Plasticized fraud

by Paul White

For the digital consumer, identity theft is a growing threat that can have devastating consequences - financially, on trust and reputation. Fraud is on the rise. One of the challenges for individuals and organisations, is the difficulty in tackling this menace as criminals become more sophisticated. At the heart of the complexity is the age old menace of plastic. 

Plastic and paper still dominate how we represent and exchange tokens of trust – the licenses, the passports and so on. But plastic is vulnerable to adept counterfeiters, it is normally shipped by mail, easily misplaced and stolen.

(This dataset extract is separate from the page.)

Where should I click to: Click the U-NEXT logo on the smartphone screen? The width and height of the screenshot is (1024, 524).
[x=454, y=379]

According to www.ukfinance.org.uk, the most recent statistics show there are 175.7 million credit and debit cards in circulation. That’s enough plastic to stretch halfway round our planet (the ecological benefit of digital identity is a topic in itself)

At the same time, the impact of identity fraud in recent years has increased markedly. Figures from Javelin Strategy, show that in 2018 there has been a surge of high-loss fraud. In the US alone, there were a jaw-dropping 14.4 million victims from new account fraud, account takeover or misuse of non-card accounts. That’s roughly 27 fraud cases every second.

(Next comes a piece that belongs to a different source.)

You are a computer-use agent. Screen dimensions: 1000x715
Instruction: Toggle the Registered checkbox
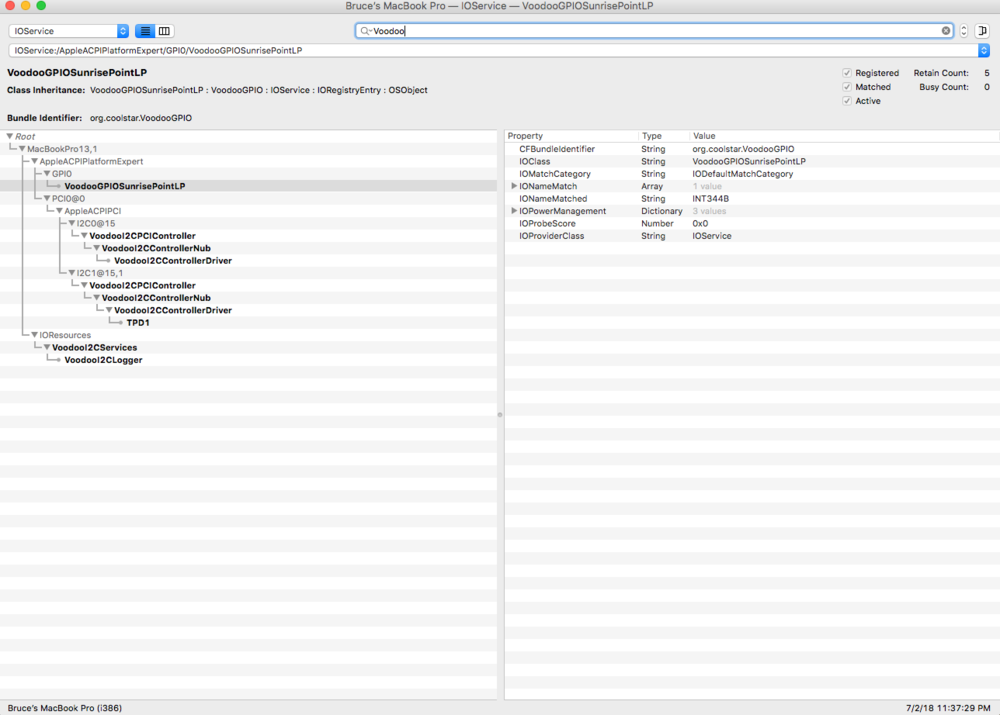click(x=847, y=73)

The most vulnerable victims are increasingly targeted, the young, the old, the social media extraverts.  The most popular products are student loans, mortgages, new company registration and auto loans.  We all know the burden of preparing old forms of ID, and many of us can see the gaps and loopholes… the fraudsters certainly can.

Is it time we turn the plastic production line off completely?  Could the world survive, even thrive, with a completely digital system? Could identity registration, issuance and authentication of digitally secured credentials be a key to tackling identity fraud?

In an era still dominated by old (not necessarily bad, just outdated) habits, we might be nearing a turning point.  Technology marches on, but the methods we use to transact, make purchases, access local government services and so on, are still hard-wired in the last century. The problems are systemic and so a more visionary approach is required.

Making good digital identity work is the next challenge, not that we would ever shoot for anything less than ‘good’.  With good digital identity, we can look forward to validation that is supported by sophisticated biometrics and machine learning.   Human error, unconscious bias, tiredness or distraction wont impact results. We have changed, the volume and variation of services we interact with doesn’t work with plastic, you cant remember enough codewords or receive enough one time passwords.

Imagine the only place we could remind ourselves of the former pervasiveness of username and passwords is a display of rubbish things from the era. 1972-2020 in a tech museum? Yes, one day we will see the abolition of these for good.

People will use their smart devices with wildly accurate and consistent biometric identification to access services and content everywhere.

Advanced biometrics are already changing lives and transforming processes.  Verification by selfies, even moving selfies, can process hundreds of points on a face and compare with certificated images in milliseconds. 

According to Gartner research, 70 percent of organizations are expected to be using smartphone apps to allow biometric authentication for employees access into buildings. Clearly the benefits in diverse scenarios, such as workplace access or shopping, include greater certainty in identifying an individual and quicker access.

While the technology starts to be adopted into mainstream usage, there are things individuals can do to protect themselves from ID fraud, such as manage their passwords sensibly and limit information sharing on social media.

Perhaps basic advice, but so often ignored?

Fraudsters are finding easy targets in all sectors, mobile network operators for instance, can make life easier for fraudsters as they rely on outdated authentication methods beyond passwords such as security questions, or SMS one-time pass codes.  It is increasingly evident that these pose little barrier to determined criminals who can as easily intercept an SMS text as they can a password. 

Let’s think big, to good – no ‘Super’ identity where the smart device a user holds is all they need to be 100% verifiable, quickly and confidently.

The consequences of identity fraud can be devastating for the individual victims. The good news is even as criminals become more sophisticated, the technology is there to combat these threats. We are about to be swept on a wave of digital-first, mobile-first identify transformation. Combined with more awareness and behavioural change,  we will protect ourselves and tackle this growing menace.